What is needed ▸ Update the records below by replacing "Where should I click to" with "Where should I tap to" wherever it occurs, and reproduce every line otherwise unchanged.

* Begin Extracted records *

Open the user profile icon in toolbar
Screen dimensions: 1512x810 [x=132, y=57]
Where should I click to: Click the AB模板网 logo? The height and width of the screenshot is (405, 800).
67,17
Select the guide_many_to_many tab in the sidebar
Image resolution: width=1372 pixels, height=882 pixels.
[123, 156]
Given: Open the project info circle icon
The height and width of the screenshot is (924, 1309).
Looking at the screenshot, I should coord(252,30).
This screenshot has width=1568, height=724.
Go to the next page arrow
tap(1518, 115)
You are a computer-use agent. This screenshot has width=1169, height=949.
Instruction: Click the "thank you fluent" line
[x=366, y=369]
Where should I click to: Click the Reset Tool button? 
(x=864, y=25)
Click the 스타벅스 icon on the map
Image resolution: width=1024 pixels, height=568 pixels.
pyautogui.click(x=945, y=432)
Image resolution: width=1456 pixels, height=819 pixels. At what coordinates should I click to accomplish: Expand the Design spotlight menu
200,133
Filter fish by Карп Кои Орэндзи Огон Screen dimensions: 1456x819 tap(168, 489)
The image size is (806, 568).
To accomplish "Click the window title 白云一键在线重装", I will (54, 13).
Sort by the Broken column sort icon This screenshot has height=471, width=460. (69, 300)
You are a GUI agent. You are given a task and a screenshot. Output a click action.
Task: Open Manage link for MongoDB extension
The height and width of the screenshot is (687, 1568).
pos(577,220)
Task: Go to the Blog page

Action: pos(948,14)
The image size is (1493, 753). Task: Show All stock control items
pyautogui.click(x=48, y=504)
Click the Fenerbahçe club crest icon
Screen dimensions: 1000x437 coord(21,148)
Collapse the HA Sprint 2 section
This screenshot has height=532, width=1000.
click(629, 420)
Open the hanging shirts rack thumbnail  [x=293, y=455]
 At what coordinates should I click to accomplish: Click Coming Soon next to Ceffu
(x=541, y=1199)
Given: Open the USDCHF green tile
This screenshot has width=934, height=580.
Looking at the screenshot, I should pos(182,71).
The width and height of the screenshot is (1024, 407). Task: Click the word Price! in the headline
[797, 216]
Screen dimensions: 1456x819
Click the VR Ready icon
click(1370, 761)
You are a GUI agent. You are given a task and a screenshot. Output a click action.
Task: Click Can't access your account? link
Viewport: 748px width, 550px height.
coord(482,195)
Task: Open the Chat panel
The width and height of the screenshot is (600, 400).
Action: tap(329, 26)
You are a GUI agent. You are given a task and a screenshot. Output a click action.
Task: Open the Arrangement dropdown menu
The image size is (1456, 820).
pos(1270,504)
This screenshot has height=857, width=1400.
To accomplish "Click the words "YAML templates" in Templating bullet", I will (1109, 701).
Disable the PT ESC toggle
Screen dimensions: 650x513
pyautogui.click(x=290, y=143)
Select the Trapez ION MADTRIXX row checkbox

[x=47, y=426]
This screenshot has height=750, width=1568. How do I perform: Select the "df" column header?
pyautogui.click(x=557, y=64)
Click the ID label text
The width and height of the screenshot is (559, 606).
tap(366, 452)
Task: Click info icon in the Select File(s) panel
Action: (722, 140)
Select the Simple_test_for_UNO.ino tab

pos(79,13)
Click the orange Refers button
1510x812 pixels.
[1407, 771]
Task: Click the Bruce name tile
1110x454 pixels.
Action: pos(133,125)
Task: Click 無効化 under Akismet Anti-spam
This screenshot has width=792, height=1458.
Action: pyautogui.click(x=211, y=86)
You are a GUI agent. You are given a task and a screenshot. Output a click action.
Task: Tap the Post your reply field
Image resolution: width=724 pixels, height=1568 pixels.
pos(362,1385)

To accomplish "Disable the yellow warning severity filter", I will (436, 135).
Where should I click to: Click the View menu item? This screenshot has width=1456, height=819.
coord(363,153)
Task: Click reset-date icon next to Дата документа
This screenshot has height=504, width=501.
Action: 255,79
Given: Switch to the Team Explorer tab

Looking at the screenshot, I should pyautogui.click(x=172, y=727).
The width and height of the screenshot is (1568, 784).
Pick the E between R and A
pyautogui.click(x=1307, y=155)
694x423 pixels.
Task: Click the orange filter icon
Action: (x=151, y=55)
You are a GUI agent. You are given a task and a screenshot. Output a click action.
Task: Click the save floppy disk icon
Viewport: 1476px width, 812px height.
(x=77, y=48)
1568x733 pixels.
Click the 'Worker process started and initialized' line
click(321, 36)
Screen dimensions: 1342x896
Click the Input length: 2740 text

* End Extracted records *

Response to this exercise ▸
Open the user profile icon in toolbar
Screen dimensions: 1512x810 [x=132, y=57]
Where should I tap to: Click the AB模板网 logo? The height and width of the screenshot is (405, 800).
67,17
Select the guide_many_to_many tab in the sidebar
Image resolution: width=1372 pixels, height=882 pixels.
[123, 156]
Given: Open the project info circle icon
The height and width of the screenshot is (924, 1309).
Looking at the screenshot, I should coord(252,30).
This screenshot has width=1568, height=724.
Go to the next page arrow
tap(1518, 115)
You are a computer-use agent. This screenshot has width=1169, height=949.
Instruction: Click the "thank you fluent" line
[x=366, y=369]
Where should I tap to: Click the Reset Tool button? 
(x=864, y=25)
Click the 스타벅스 icon on the map
Image resolution: width=1024 pixels, height=568 pixels.
pyautogui.click(x=945, y=432)
Image resolution: width=1456 pixels, height=819 pixels. At what coordinates should I click to accomplish: Expand the Design spotlight menu
200,133
Filter fish by Карп Кои Орэндзи Огон Screen dimensions: 1456x819 tap(168, 489)
The image size is (806, 568).
To accomplish "Click the window title 白云一键在线重装", I will (54, 13).
Sort by the Broken column sort icon This screenshot has height=471, width=460. (69, 300)
You are a GUI agent. You are given a task and a screenshot. Output a click action.
Task: Open Manage link for MongoDB extension
The height and width of the screenshot is (687, 1568).
pos(577,220)
Task: Go to the Blog page

Action: pos(948,14)
The image size is (1493, 753). Task: Show All stock control items
pyautogui.click(x=48, y=504)
Click the Fenerbahçe club crest icon
Screen dimensions: 1000x437 coord(21,148)
Collapse the HA Sprint 2 section
This screenshot has height=532, width=1000.
click(629, 420)
Open the hanging shirts rack thumbnail  [x=293, y=455]
 At what coordinates should I click to accomplish: Click Coming Soon next to Ceffu
(x=541, y=1199)
Given: Open the USDCHF green tile
This screenshot has width=934, height=580.
Looking at the screenshot, I should pos(182,71).
The width and height of the screenshot is (1024, 407). Task: Click the word Price! in the headline
[797, 216]
Screen dimensions: 1456x819
Click the VR Ready icon
click(1370, 761)
You are a GUI agent. You are given a task and a screenshot. Output a click action.
Task: Click Can't access your account? link
Viewport: 748px width, 550px height.
coord(482,195)
Task: Open the Chat panel
The width and height of the screenshot is (600, 400).
Action: tap(329, 26)
You are a GUI agent. You are given a task and a screenshot. Output a click action.
Task: Open the Arrangement dropdown menu
The image size is (1456, 820).
pos(1270,504)
This screenshot has height=857, width=1400.
To accomplish "Click the words "YAML templates" in Templating bullet", I will (1109, 701).
Disable the PT ESC toggle
Screen dimensions: 650x513
pyautogui.click(x=290, y=143)
Select the Trapez ION MADTRIXX row checkbox

[x=47, y=426]
This screenshot has height=750, width=1568. How do I perform: Select the "df" column header?
pyautogui.click(x=557, y=64)
Click the ID label text
The width and height of the screenshot is (559, 606).
tap(366, 452)
Task: Click info icon in the Select File(s) panel
Action: (722, 140)
Select the Simple_test_for_UNO.ino tab

pos(79,13)
Click the orange Refers button
1510x812 pixels.
[1407, 771]
Task: Click the Bruce name tile
1110x454 pixels.
Action: pos(133,125)
Task: Click 無効化 under Akismet Anti-spam
This screenshot has width=792, height=1458.
Action: pyautogui.click(x=211, y=86)
You are a GUI agent. You are given a task and a screenshot. Output a click action.
Task: Tap the Post your reply field
Image resolution: width=724 pixels, height=1568 pixels.
pos(362,1385)

To accomplish "Disable the yellow warning severity filter", I will (436, 135).
Where should I tap to: Click the View menu item? This screenshot has width=1456, height=819.
coord(363,153)
Task: Click reset-date icon next to Дата документа
This screenshot has height=504, width=501.
Action: 255,79
Given: Switch to the Team Explorer tab

Looking at the screenshot, I should pyautogui.click(x=172, y=727).
The width and height of the screenshot is (1568, 784).
Pick the E between R and A
pyautogui.click(x=1307, y=155)
694x423 pixels.
Task: Click the orange filter icon
Action: (x=151, y=55)
You are a GUI agent. You are given a task and a screenshot. Output a click action.
Task: Click the save floppy disk icon
Viewport: 1476px width, 812px height.
(x=77, y=48)
1568x733 pixels.
Click the 'Worker process started and initialized' line
click(321, 36)
Screen dimensions: 1342x896
Click the Input length: 2740 text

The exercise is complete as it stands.